Like Cuphead before it, Little Nemo and the Nightmare Fiends delves deep into the history of animation for its cartoon look: it’s based on the work of pioneering artist Winsor McCay, whose early 20th century animation had a profound impact on the medium that is still being felt a century later.
This isn’t the first game based on McCay’s work, though: in 1990, Capcom released the NES platformer Little Nemo: The Dream Master, based on the McCay-inspired animated feature of the same name.

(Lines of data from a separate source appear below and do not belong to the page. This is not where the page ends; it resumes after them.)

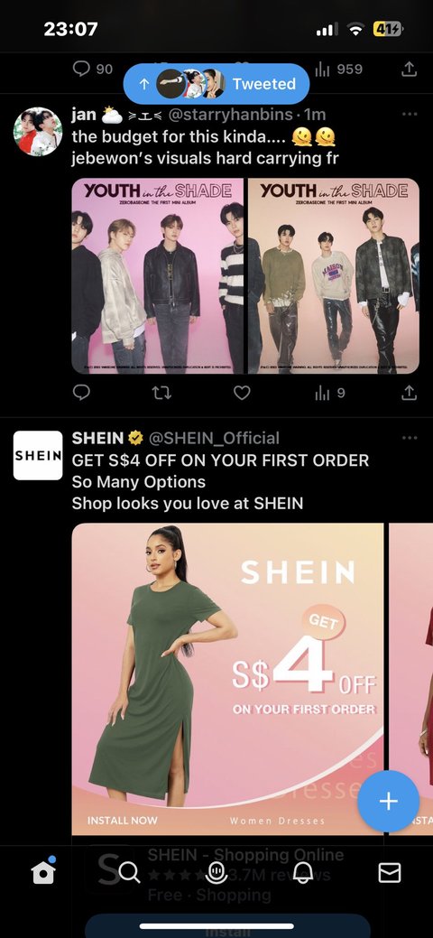Open the Spaces microphone tab
The image size is (433, 938).
pyautogui.click(x=216, y=873)
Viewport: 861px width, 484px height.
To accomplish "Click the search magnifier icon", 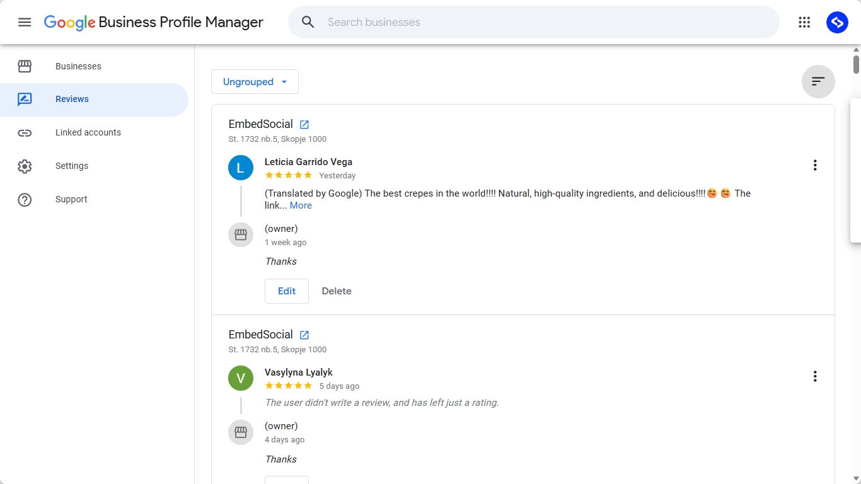I will tap(308, 21).
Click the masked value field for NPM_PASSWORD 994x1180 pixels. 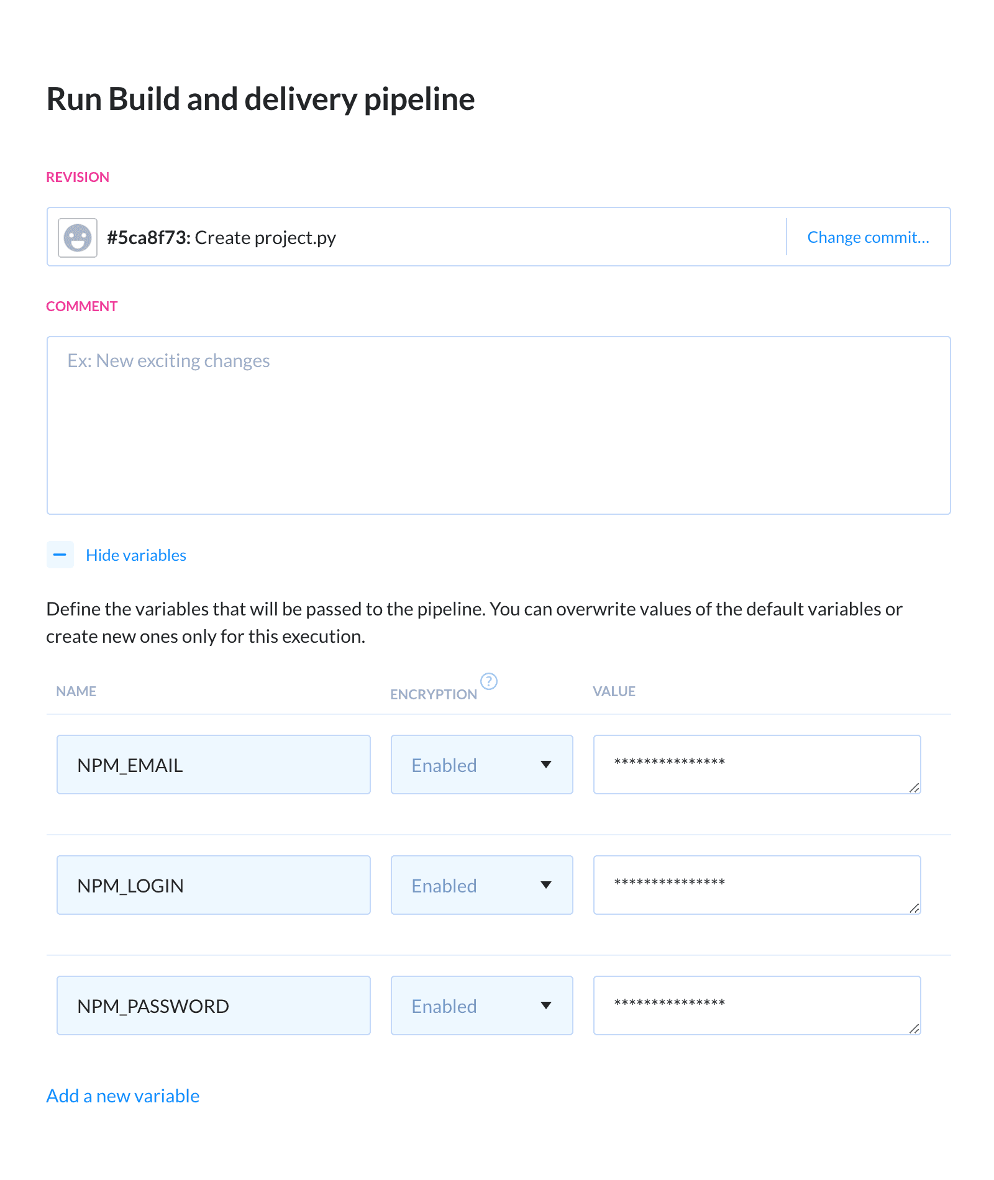[756, 1005]
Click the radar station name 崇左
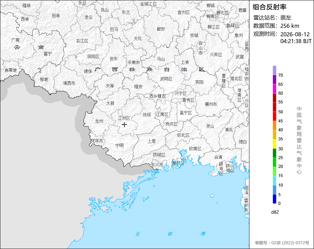The height and width of the screenshot is (249, 314). 285,18
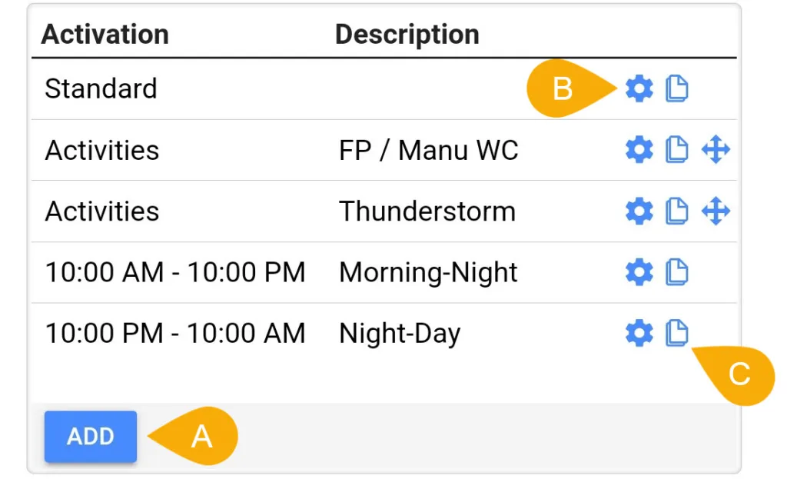
Task: Select the Thunderstorm description text
Action: tap(427, 211)
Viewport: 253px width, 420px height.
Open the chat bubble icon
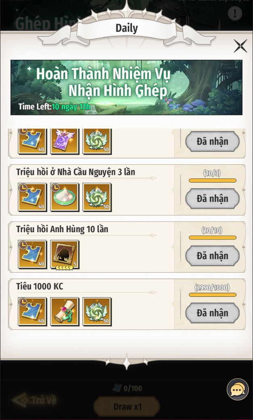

It was that game, says Nightmare Fiends developer Chris Totten, that first attracted him to McCay’s work. “I fell in love with the Little Nemo comics years ago when trying to learn more about the original Nintendo game,” Totten tells us. “The Little Nemo comics went into the public domain years ago and I had had some success making games out of other public domain works, so I got a design document together and put it in my ‘potential projects’ folder on my computer. That was several years ago.”
Together with producer/tech lead Ben Cole and designer Adrian Sandoval, Totten aims to make a modern platformer in the style of McCay’s comics and animation; inevitably, the team’s making use of digital tools like Blender and drawing tablets, but they’re keen to capture the delicate nuances of McCay’s analogue techniques. “McCay’s art style was indicative of Art Nouveau – especially the thick outer lines on background objects and characters – so we wanted to capture that in the sprites along with the colors of the old newspaper comics,” Totten says. “Secondly is the temptation to /not/ use some of the features of a digital art program that makes artists’ lives easier… We wanted the game to have a classic hand-animated look, so we had to cut ourselves off from some of the convenience items in the software and do things the old-fashioned way.”
Totten’s project recently surpassed its $70,000 minimum goal on Kickstarter, meaning Little Nemo and the Nightmare Fiends now has the chance to bring McCay’s work to a whole new audience.